Things are different now. My computer crashed, for example, forcing me to listen to the crackling of this tiny 1999 version of a Mac as I make one more attempt to tell you what you need to know. But that sounds a bit dramatic. And I don’t want to be dramatic. I want to be steady – especially for you.

So let me start over.

I am well. And you?

But that’s not true, really. Because I feel like I’ve been slowly stripped of the devices that I thought were making me feel “well.”

So let’s try this again.

Everything feels like it’s been stood on its head. And you?

But wait, that makes it sound like I’m not well and, worse, stymied by a technological glitch in my otherwise non-technical life. What would the neighbors think?

The truth is: I’m not sure how I’m doing. Like I told the assistant at the veterinarian’s office this morning: “Life is life.” She told me that sounded like a song. But I didn’t feel like singing it.

I had to bring my dog, Buddy, into the animal hospital this morning to have his anal glands checked. Really. Because, for the last couple of days, he’s been dragging his ass on anything he could manage to drag his ass on.

The anal gland check was a lot like I thought it would be: Rubber gloves, jelly, and some finger massaging. I didn’t, however, know how to take these words from the good animal doctor as she slid her finger into my dog’s ass: “Dogs don’t seem to mind it as much as people.”

“Which people?” I thought, but did not verbalize.

The dog will be fine. The owner? Not so sure yet, mostly because I’m still hungry but unable to eat after a rather Midwestern-guy-type reaction to the “procedure.”

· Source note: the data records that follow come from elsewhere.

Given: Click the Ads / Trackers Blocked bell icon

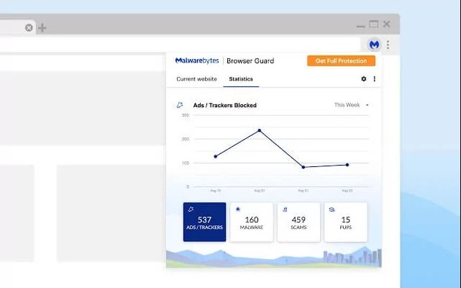Looking at the screenshot, I should pos(180,105).
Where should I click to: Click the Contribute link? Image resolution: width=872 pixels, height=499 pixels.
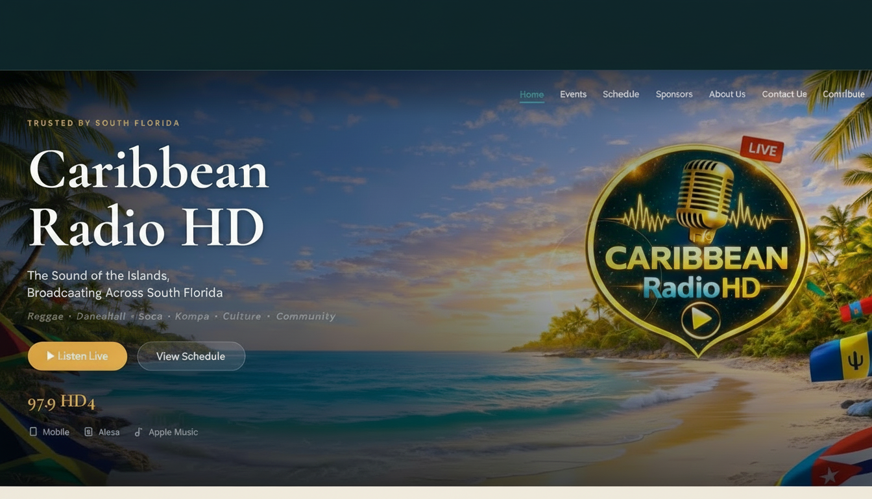coord(843,94)
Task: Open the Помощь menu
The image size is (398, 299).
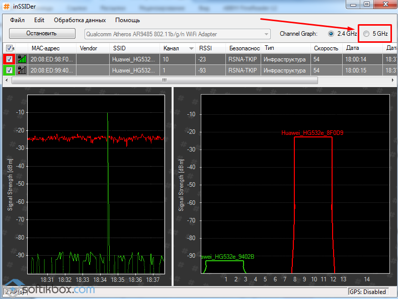Action: click(x=127, y=20)
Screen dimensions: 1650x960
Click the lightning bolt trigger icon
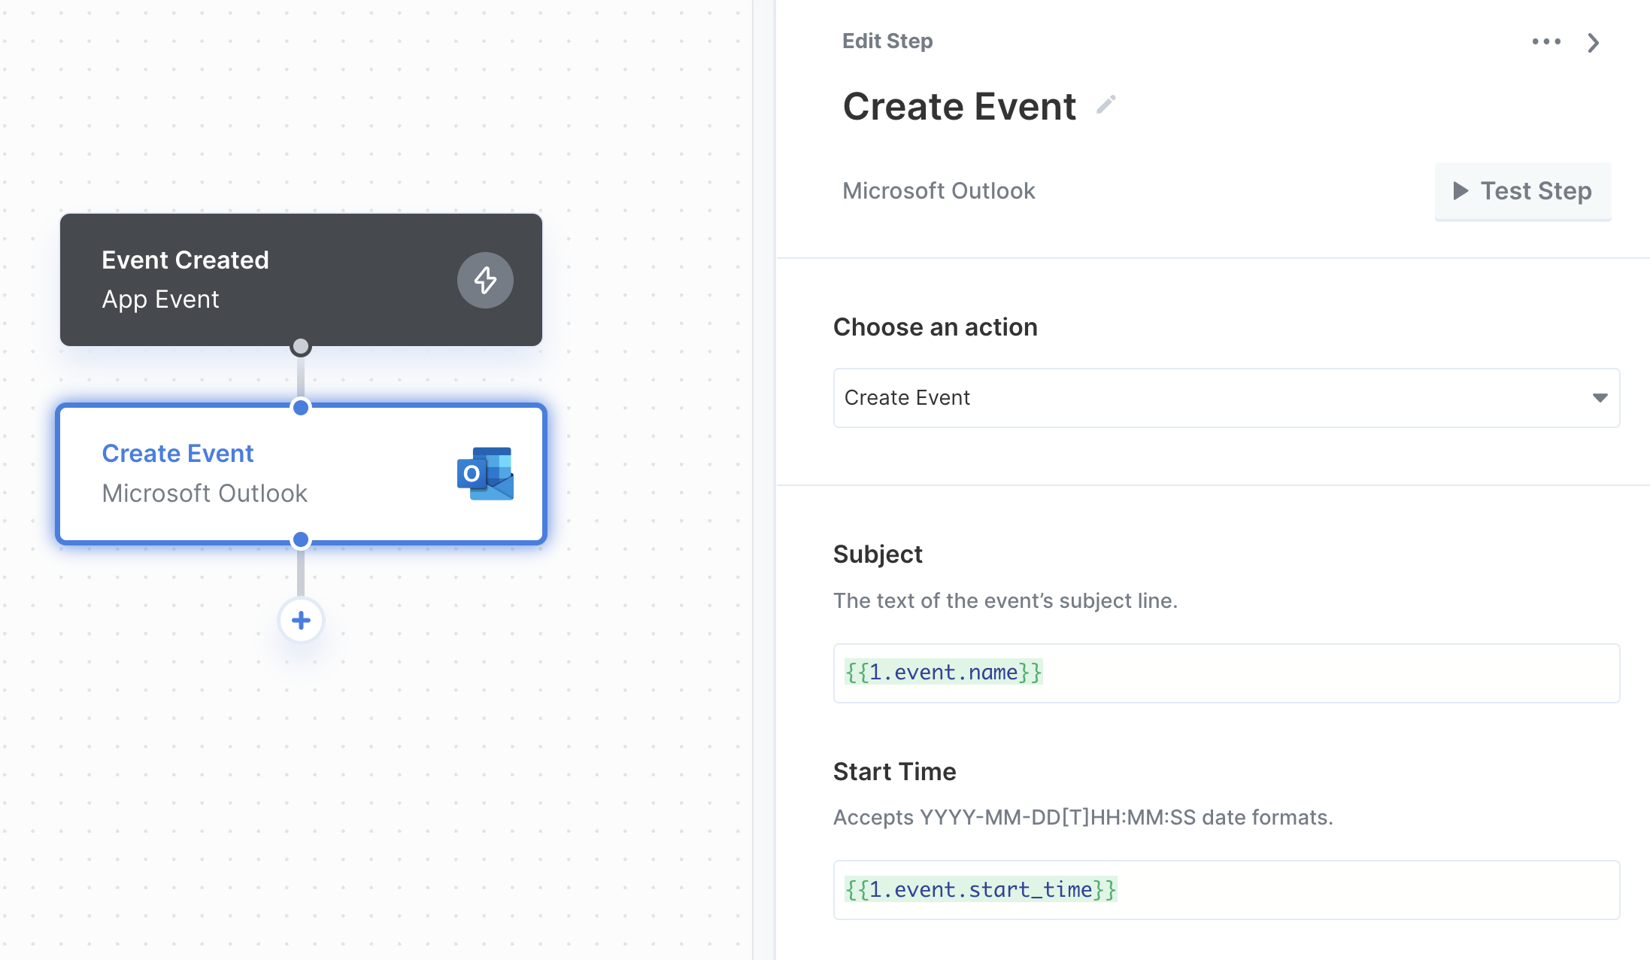coord(485,280)
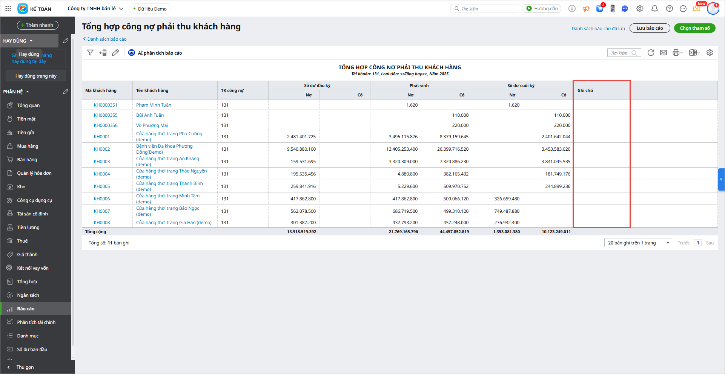This screenshot has width=725, height=374.
Task: Click the filter funnel icon in report toolbar
Action: (90, 53)
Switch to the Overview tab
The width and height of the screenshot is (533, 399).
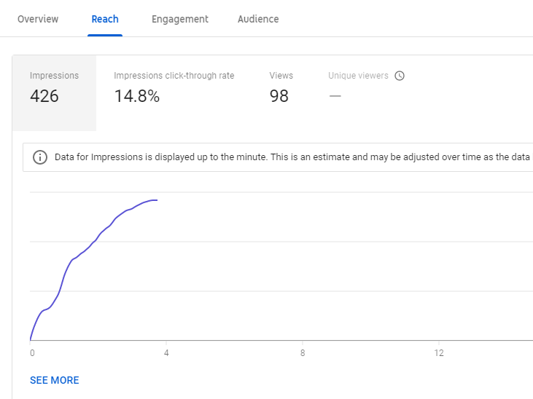38,19
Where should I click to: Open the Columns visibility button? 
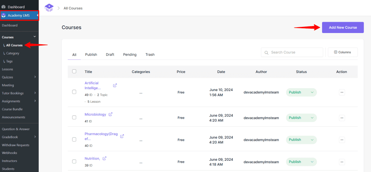coord(342,52)
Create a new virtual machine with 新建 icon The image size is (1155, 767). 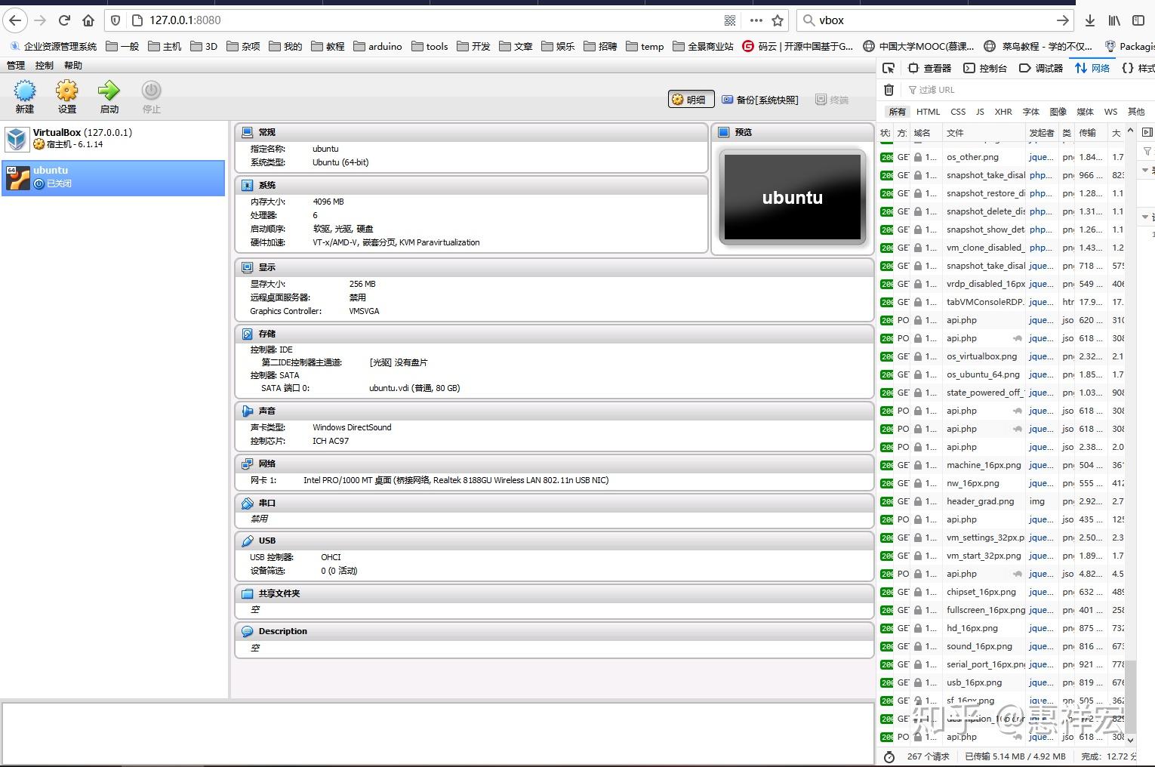25,97
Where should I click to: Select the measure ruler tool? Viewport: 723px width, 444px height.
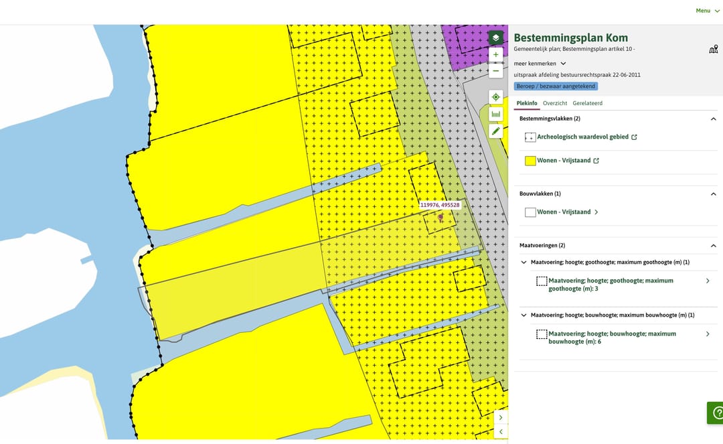point(495,114)
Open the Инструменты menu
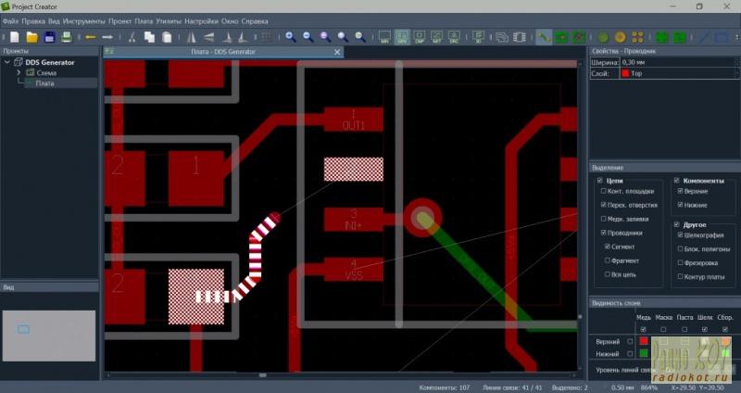 coord(83,20)
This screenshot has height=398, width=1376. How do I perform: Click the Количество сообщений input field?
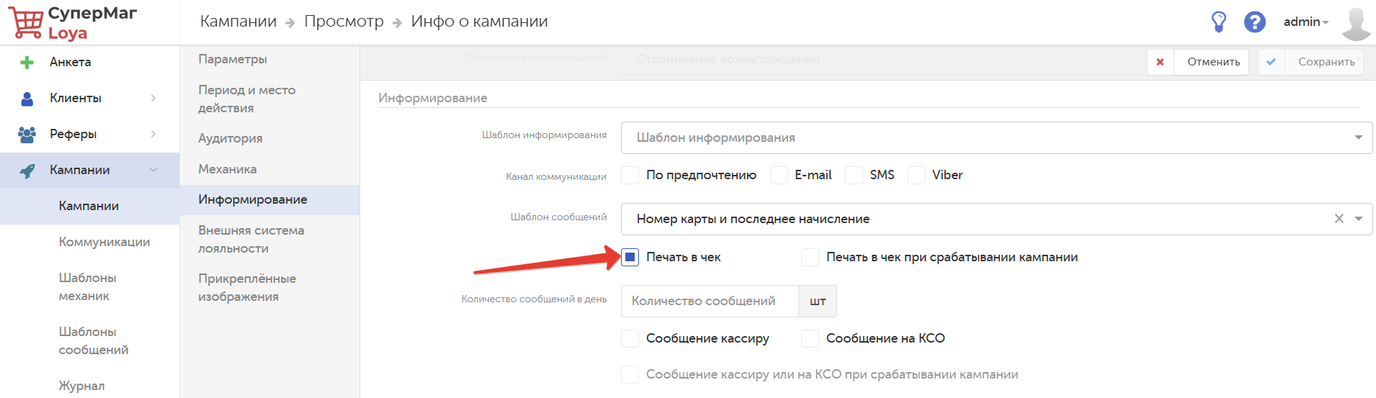[x=710, y=301]
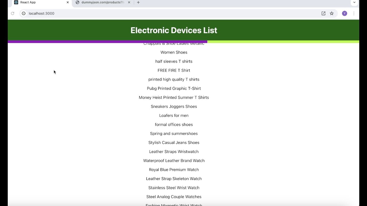The width and height of the screenshot is (367, 206).
Task: Open Chrome three-dot menu
Action: 354,13
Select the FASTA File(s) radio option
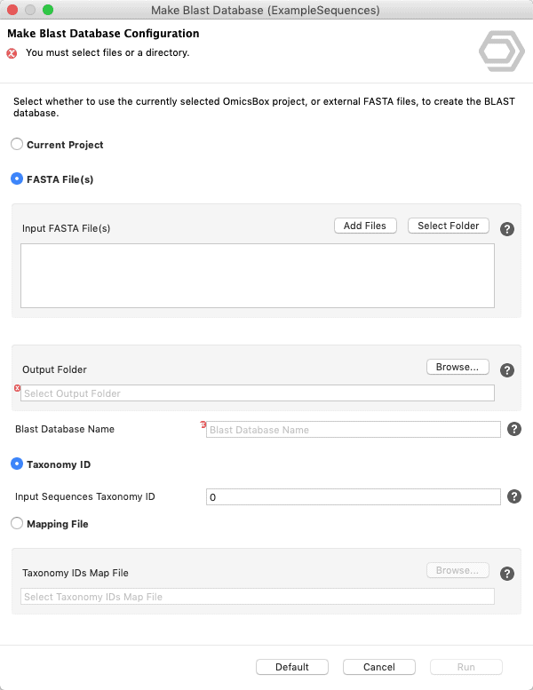This screenshot has height=690, width=533. coord(17,178)
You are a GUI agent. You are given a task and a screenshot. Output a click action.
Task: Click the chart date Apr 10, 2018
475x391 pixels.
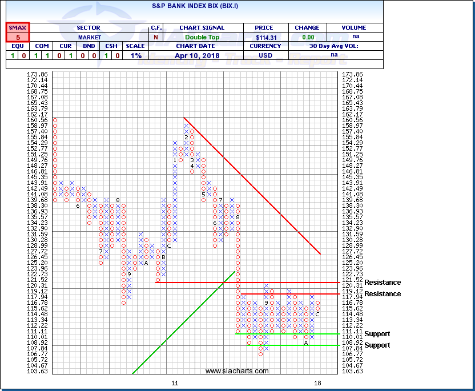(202, 55)
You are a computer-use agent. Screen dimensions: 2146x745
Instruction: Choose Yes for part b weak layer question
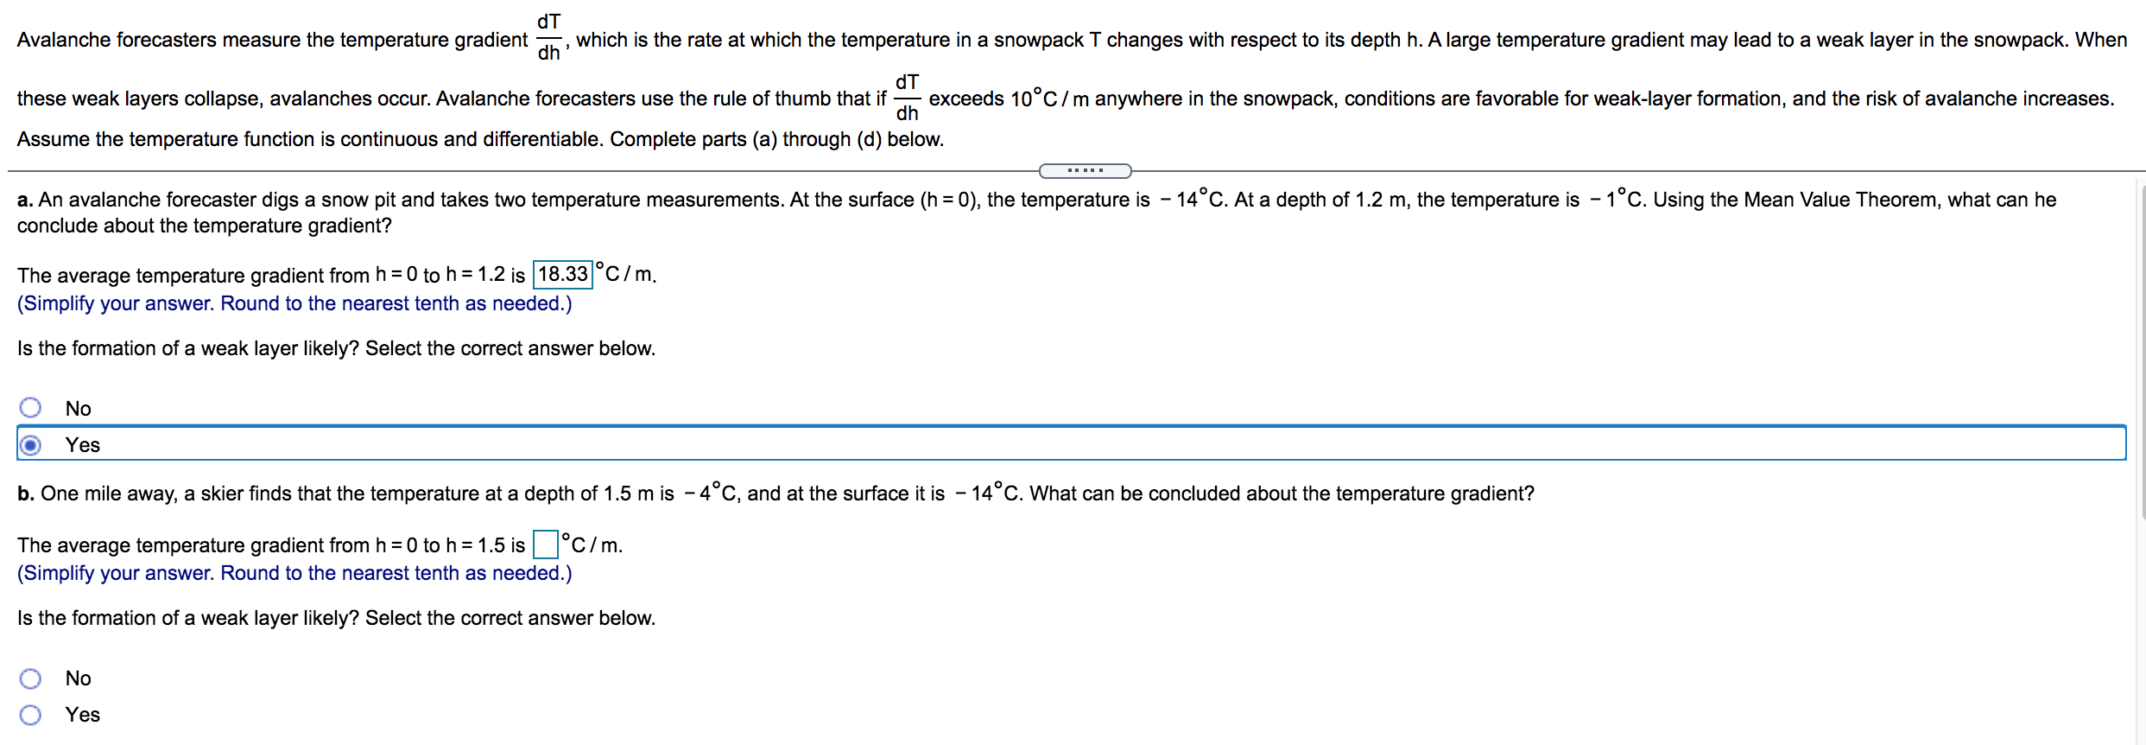[30, 715]
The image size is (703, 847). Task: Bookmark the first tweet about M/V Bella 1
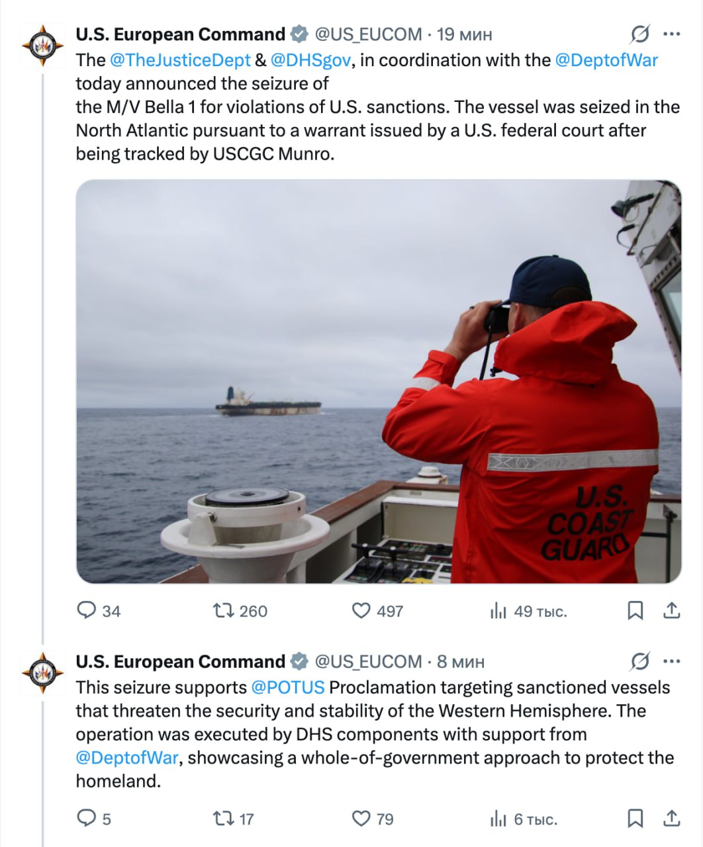click(x=635, y=610)
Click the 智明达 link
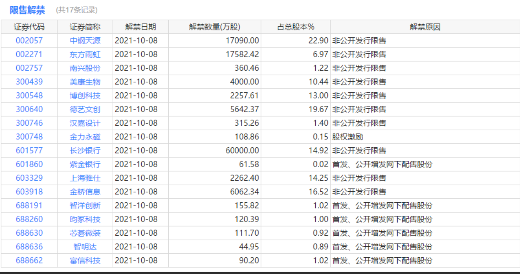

But that’s not why you come here, is it? Sorry.

It’s just that the humming of this tiny Mac and the randomness of its willingness to send the cursor to places I – as the writer – did not intend makes me jumpy in my thoughts. And, worse, it is not loaded with the music I have become accustomed to writing to. Basically, I’m out of sorts.

But don’t worry, I’m slogging through it all.

I have, for example, come to realize that the great challenge of “our” generation will be to combat debt and boredom. I know, I know, it’s nothing heroic like the defeat of Nazism and the like, but it is what it is. And as much as our very fearful leaders want us to believe we’re fighting for something more noble, the truth is what the truth is: We’re a wayward lot hoodwinked by faux entertainment (read: busy-ness), fooled into false goals (read: fight terrorism) and seduced by the promise of relaxation (read: debt).

In other words, our Pearl Harbor – or 9/11 – comes monthly when that bastard of a mailman has the audacity of delivering our credit card bills. Fucker. We must defeat him. And, let’s face it, it usually is “him.”

And when I haven’t been dreading the mailman terrorist, I have been planning for the apocalypse by planting a garden for a small commune (but with a household of a mere three), splitting wood for a village (and living in an old farmhouse that needs it) and educating a child who is increasingly realizing that her father is nuts (and failing to counter her expert analysis).

But let me know if your dog needs his anal glands checked, I’ve got some experience. And, from what I’m told, I’m cheap.

Carry on.

Comments

  1. Barack Obama says:

    I am so glad you haven’t been blogging about how fucked-up I am. Yes, life is life. I have, however, finally come up with a solution to the Gulf spill. I’m sending Joe The Plumber down there to drill a big hole and then attach the flush handle hear in the Oval Office. So, soon now, when the Corporate Reich takes another big dump on the Planet, I, your President, will be able to take Executive Action.